Segment Start: Data
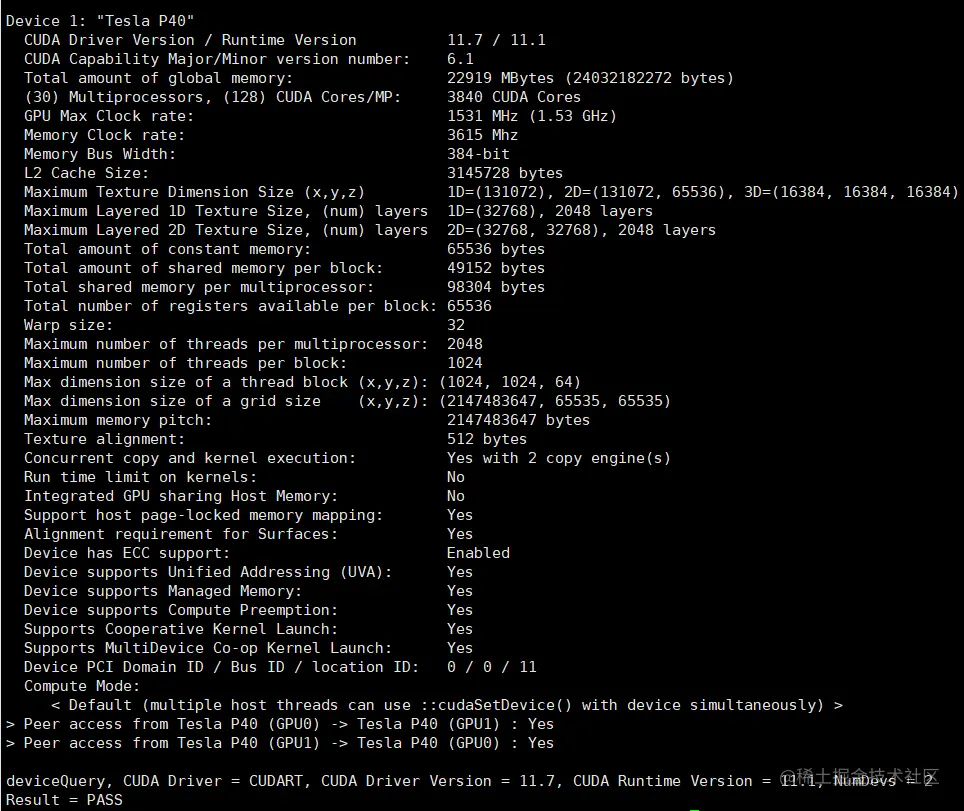Select the Maximum memory pitch line
Screen dimensions: 964x811
[307, 420]
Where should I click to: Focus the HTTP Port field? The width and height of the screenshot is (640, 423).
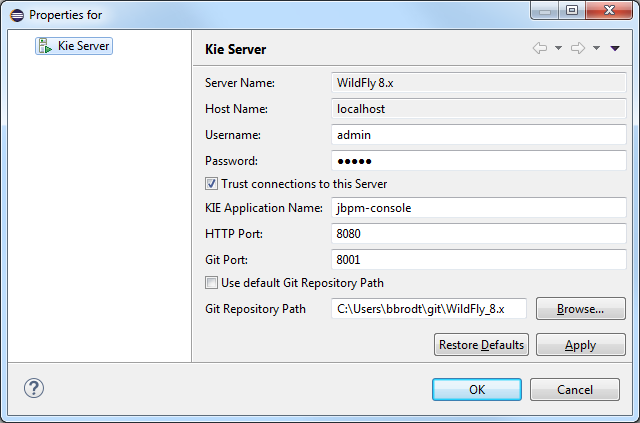click(478, 233)
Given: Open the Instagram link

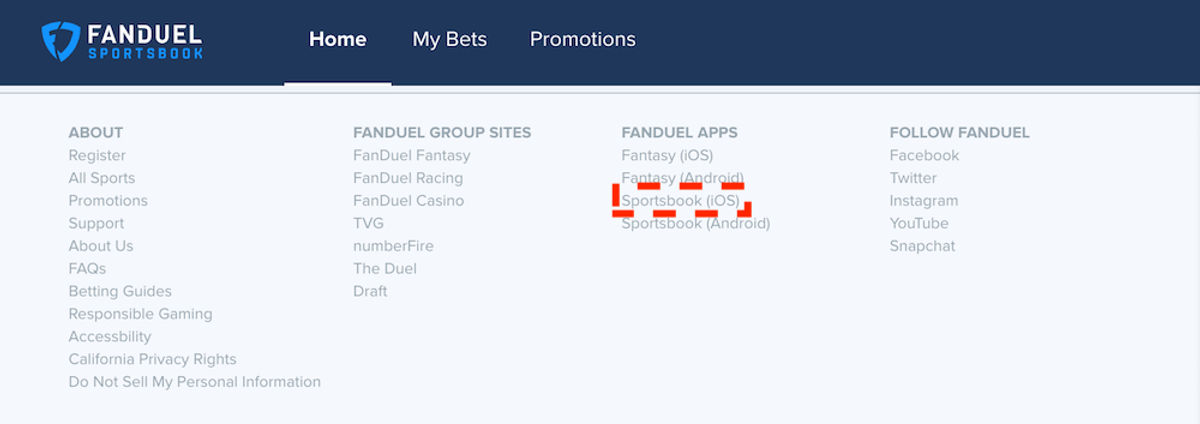Looking at the screenshot, I should pyautogui.click(x=924, y=201).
Segment End: Data
Write out, exactly as they appear, the lines from the one containing "Where should I" through the end of the material above, excluding pictures.

Where should I click to: Focus the HTTP Port field? The width and height of the screenshot is (640, 423).
click(478, 233)
Given: Open the Instagram link

Looking at the screenshot, I should pyautogui.click(x=924, y=201).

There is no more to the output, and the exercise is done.